A joint study by researchers from University of Southern Carolina and University of Hawaii took samples from massive undersea aquifers under the Juan de Fuca Ridge, just off the coast of Washington State. Previous researchers have already drilled into that particular ocean floor to place underwater laboratories.
The samples were microbes that seemingly “breathe in” sulfate. Like any other microbes found on land or elsewhere, these samples break down organic compounds. However, instead of breaking down leaf litter or dead organisms, they break down organic compounds from dead fish and algae that sink to the sea bottom.
But the undersea aquifer lacks ample oxygen supply for anaerobic respiration. Thus, the samples use sulfate to obtain energy by reacting it with any carbon-containing compounds.

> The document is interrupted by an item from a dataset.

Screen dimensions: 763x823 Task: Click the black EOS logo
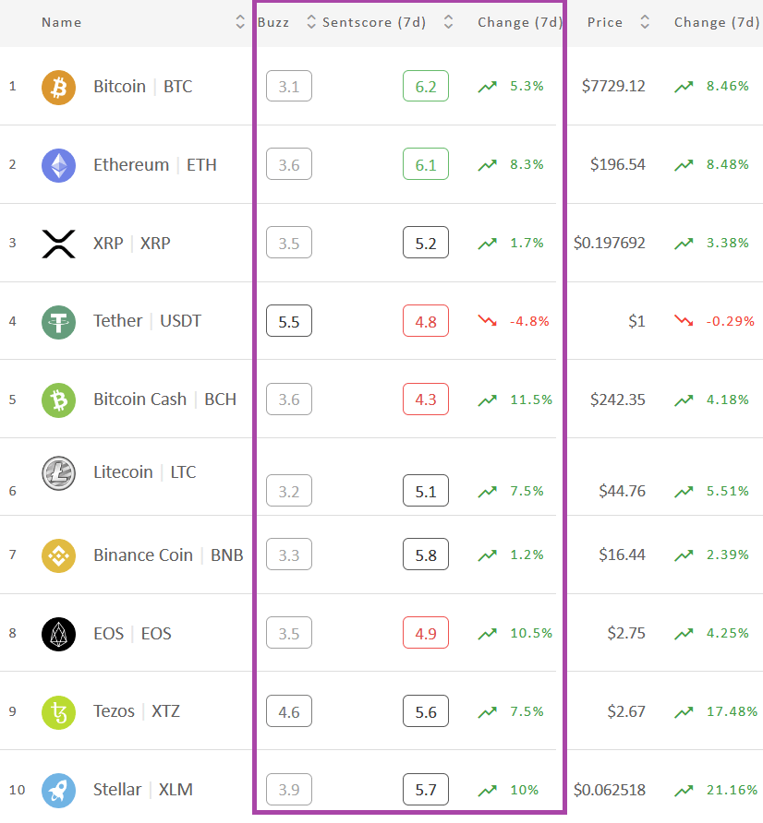pyautogui.click(x=58, y=634)
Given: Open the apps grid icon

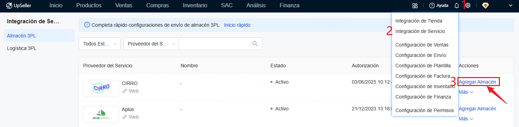Looking at the screenshot, I should pyautogui.click(x=415, y=6).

There are other species of microbes found elsewhere, including marshes and hydrothermal vents. Otherwise known as sulfur-reducing bacteria, these microbes have existed since 3.5 billion years ago. They are nonetheless among the oldest organisms in Earth.
Obtaining the samples were a challenging task, nonetheless. This fact also goes to any research involving undersea aquifers.
Note that undersea aquifers are networks of fresh water channels within porous rocks under the ocean floor. These aquifers are thought to comprise about one-third of the Earth’s biomass. Much of undersea aquifers remain uncharted
“Trying to take a sample of aquifer water without contaminating it with regular ocean water presented a huge challenge,” said Jan Amend, professor at USC Dornsife and director of the Center for Dark Energy Biosphere Investigations (C-DEBI), which helped fund the research.
To address the challenge, C-DEBI created a cork-like device called Circulation Obviation Retrofit Kit that helps in drilling ocean floors while also creating a seal. The device effectively keeps ocean water out thereby allowing researchers to deploy instruments and other devices for sampling and observation.
The obtained microbial samples from the Juan de Fuca Ridge could nonetheless open a better understanding of carbon cycle as it transpires globally. Because the microbial samples use sulfur to break down carbon-based compounds from dead sea organisms, they subsequently release carbon dioxide. This process now adds to the overall carbon cycle that includes consumption of CO2 by plants, exhalation of animals, and absorption in the ocean.
“This is the first direct account of microbial activity in these environments, and shows the potential of these organisms to respire organic carbon,” said Alberdo Robador, lead author of the research and postdoctoral researcher at the USC Dornsife College of Letters, Arts and Sciences.
The complete findings of the research are in the paper “Activity and phylogenetic diversity of sulfate-reducing microorganisms in low-temperature subsurface fluids within the upper oceanic crust” and published in 2015 in the open-access journal Frontiers in Microbiology.